Kerry struggling to regain momentum

October is in our sights, and the two important teams from Massachusetts are confounding the experts. It’s the Red Sox baseball club, not the Kerry presidential campaign, that’s supposed to be in its pre-autumn swoon.

But that’s not the case. Sen. John F. Kerry is running against an incumbent presiding over an uncertain economy and a controversial war, and still Kerry is struggling. Not only hasn’t he clinched the race, he’s falling from contention. What gives?

Part of it is the unusual nature of the economy and the war. The economy’s not stuck in recession and it’s not roaring into recovery. It’s doing a little of each, making it hard for economists to explain what’s happening, and making it harder still for the Kerry campaign to exploit the worries that ordinarily come with bad economic times.

Then there’s the war. It’s too new to have produced war fatigue among the voters, but old enough to have produced plenty of skepticism. And just below the surface is the nagging, and worrying, notion that this war is part of a bigger international problem that President Bush hasn’t addressed and Sen. Kerry hasn’t articulated.

The result is discomfort, but maybe not enough to topple an incumbent. The result is uncertainty, but maybe too much to swap leaders in mid-struggle.

So part of the Kerry problem is context. George W. Bush profited in 2000 because it was the right time for the Republicans to nominate a Texas governor whose most appealing attribute was that he had the best chance to deny the Democrats a third consecutive term in the White House. He may profit in 2004 because the public is too befuddled over what this war and this economy mean to make a change.

But Kerry’s problems at the end of September aren’t only in his stars. Some of them may be in himself.

The president’s foreign policy may not be to all voters’ tastes, but at least all voters know what it is.

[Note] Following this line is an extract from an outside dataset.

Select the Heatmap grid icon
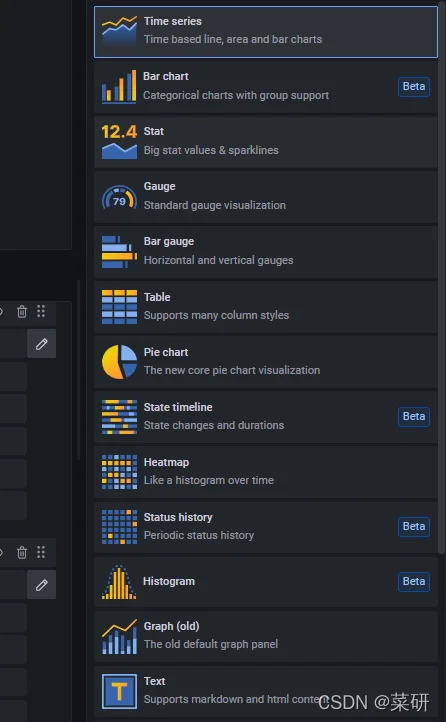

His campaign can be summarized in five words, first made popular in an entirely different context by Louise Day Hicks, the fiery Boston opponent to forced school busing: You know where I stand. The nature of that stand, particularly the Bush doctrine of pre-emptive war, can be debated. That the president knows his own mind cannot be debated.

Here’s a way to measure, in your own neighborhood, the Kerry difficulty: Ask a few dozen people, including partisan Democrats and Kerry donors, to describe in a sentence or two the senator’s Iraq policy. You’re likely to get a few sentence shards, some squirms and a couple of false starts followed by a request to try again. Do-overs are a signal that a campaign has to start over.

But it’s not only the articulation gap, curious as it is in a candidate who is far more articulate than his rival and who had no problem articulating his views when he was in his early 20s opposing the Vietnam War in front of the Senate Foreign Relations Committee.

Some campaigns project strength (Ronald Reagan in 1980), some project weakness (Jimmy Carter in 1980), some project chaos (Bob Dole in 1996). Kerry’s is a campaign that seems to be floundering — on the basics, on the issues, in the polls. American presidential campaigns are ridiculous spectacles in every regard except for the only one that matters: They give the voters a sense of what the candidate’s White House might look like.

That’s why Kerry is in such a surprising position today. The public is watching his campaign get sucker-punched by Bush and his allies and not responding swiftly or adroitly enough.

The twist in 2004 is that the Republicans are using the way Kerry is campaigning — making him look like a nattering nabob of nuancing — to paint a picture of how he might approach problems in the Oval Office. In short: flounder from Boston.

A prime example occurred midweek. Right there in the heart of enemy territory — the editorial page of The Wall Street Journal, at once the most literate, most conservative and most indispensable page in American newspapers today — there appeared a piece titled “My Economic Policy,” by John Kerry himself. Read it and you can see why the editors of the Journal must have been delighted to publish it. The piece had more hedges than an English garden.

Can Kerry recover? Of course he can. He was buried toward the back of the Democratic pack only a year ago and now is the nominee. He knows how to fade, to be sure, but he also knows how to come back into sharp relief.

Besides, any candidate who can drop nearly a dozen points in a week can recover nearly a dozen points in a week, as long as the week you’re talking about isn’t after the end of the World Series.

But all the time in the world won’t salvage Kerry unless he can do precisely what so many of his aides ridicule Bush for being able to do: Make simple declarative sentences that set forth his ideas, his ideals and his identity.

— David Shribman is a columnist for Universal Press Syndicate.